- Born: Amelyn Esther Veloso April 25, 1974 Cebu City, Philippines
- Died: August 24, 2017 (aged 43) Manila, Philippines
- Resting place: St. John the Baptist Columbary and Park, Taytay, Rizal, Calabarzon, Philippines
- Other name: Amelyn Veloso-Zapanta
- Occupations: News anchor, journalist
- Years active: 1997–2017
- Agents: IBC (1997–1998) ABC/TV5 (1998–2013); Solar News Channel/9TV/CNN Philippines (2013–2017);
- Spouse: Rodney Zapanta
- Children: 1

= Amelyn Veloso =

Filipino journalist (1974–2017)

Amelyn Esther Veloso-Zapanta (April 25, 1974 - August 24, 2017) was a Filipina broadcast journalist of CNN Philippines.

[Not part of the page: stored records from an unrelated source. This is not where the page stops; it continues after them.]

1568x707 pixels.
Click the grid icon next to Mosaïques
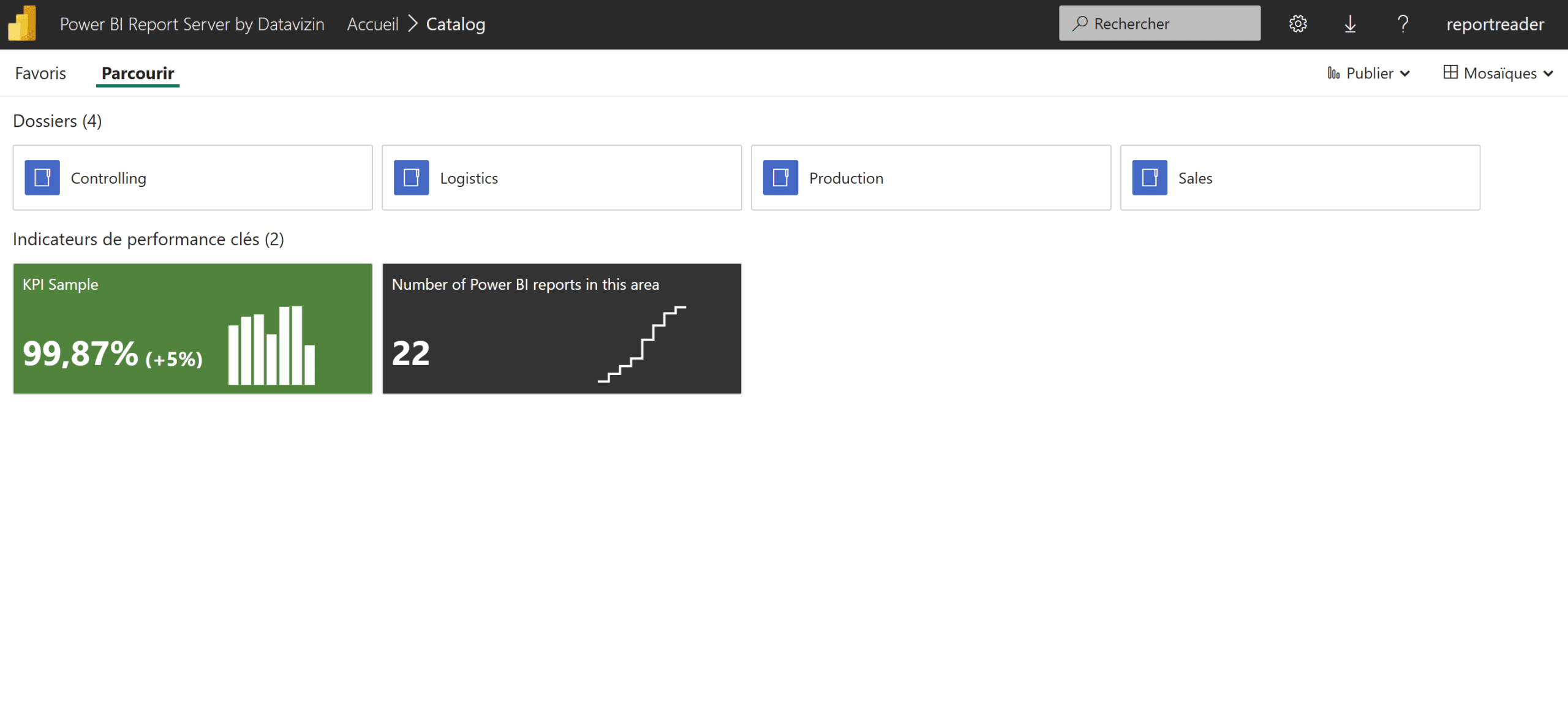(x=1450, y=72)
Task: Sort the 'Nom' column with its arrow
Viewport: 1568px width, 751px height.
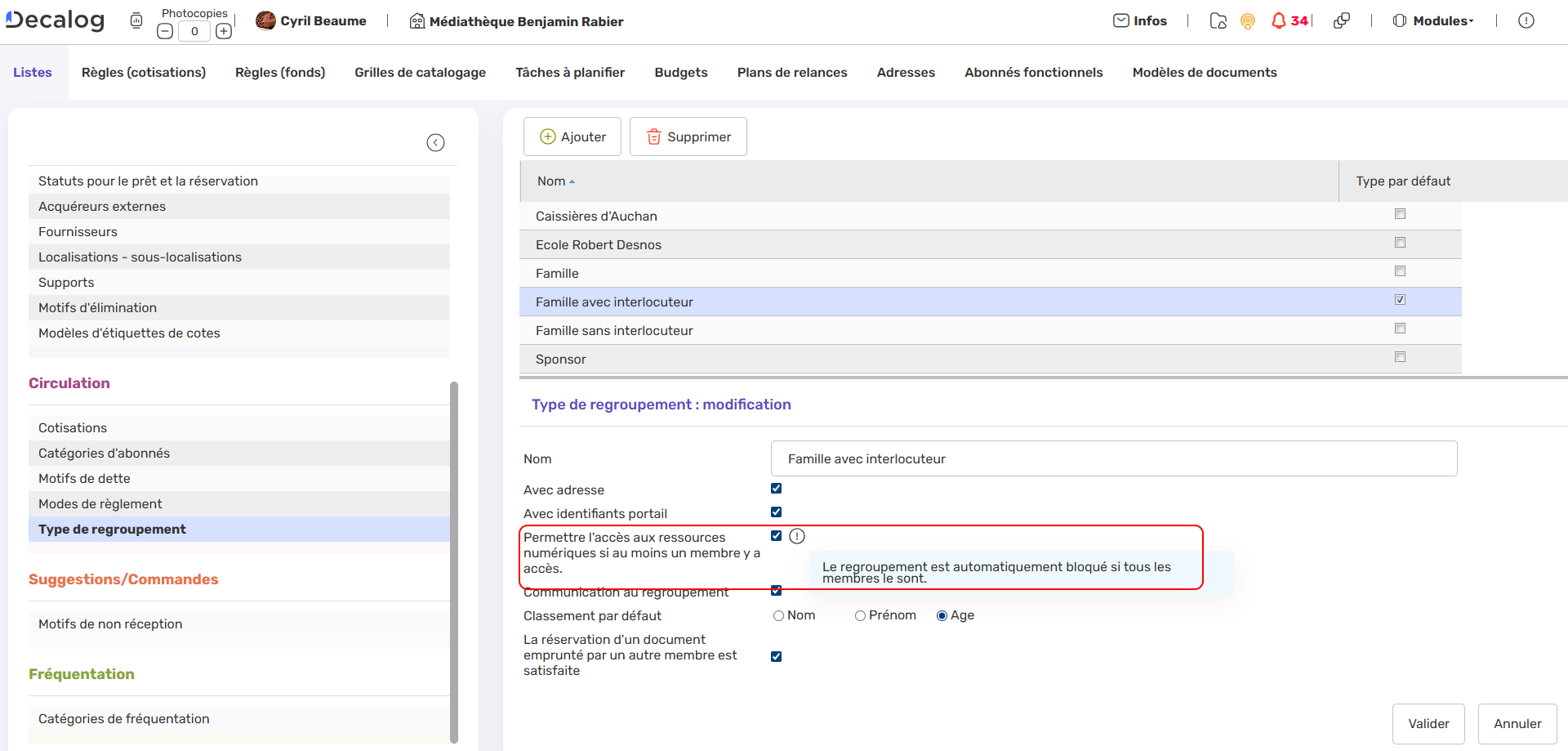Action: 573,181
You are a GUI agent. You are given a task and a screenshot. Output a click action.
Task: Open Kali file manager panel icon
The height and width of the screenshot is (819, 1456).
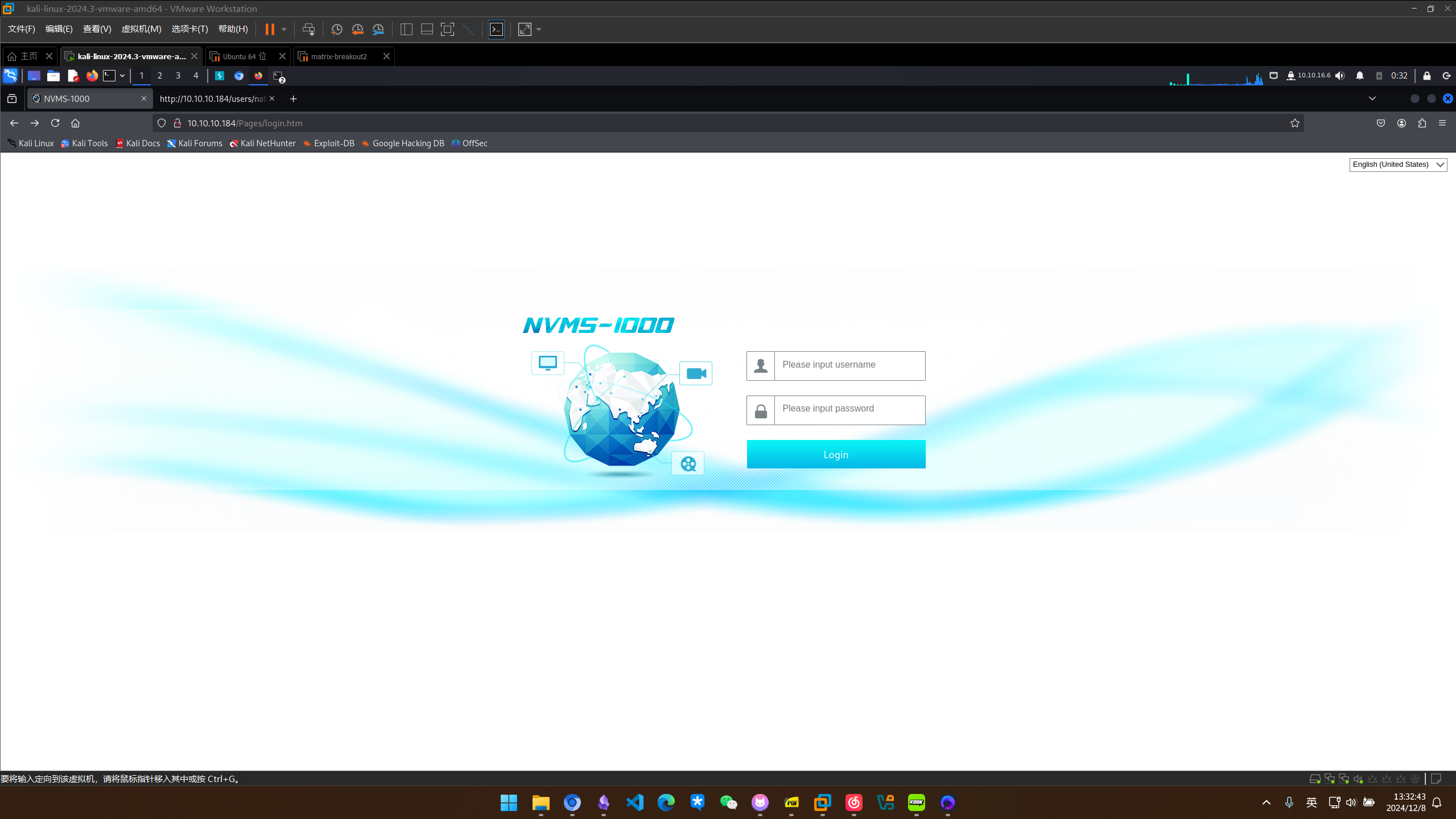tap(53, 76)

Before her death, she was the anchor of the morning show New Day, CNN Philippines Newsroom, and the public service program Serbisyo All Access. She was known for her signature trademark line, "Be Well" at the end of her programs. A co-anchor of Solar Daybreak from January 7, 2013 until August 22, 2014. she had stints with IBC 13 and TV5.

==Death==
On August 24, 2017, Veloso died due to liver metastasis secondary to breast cancer.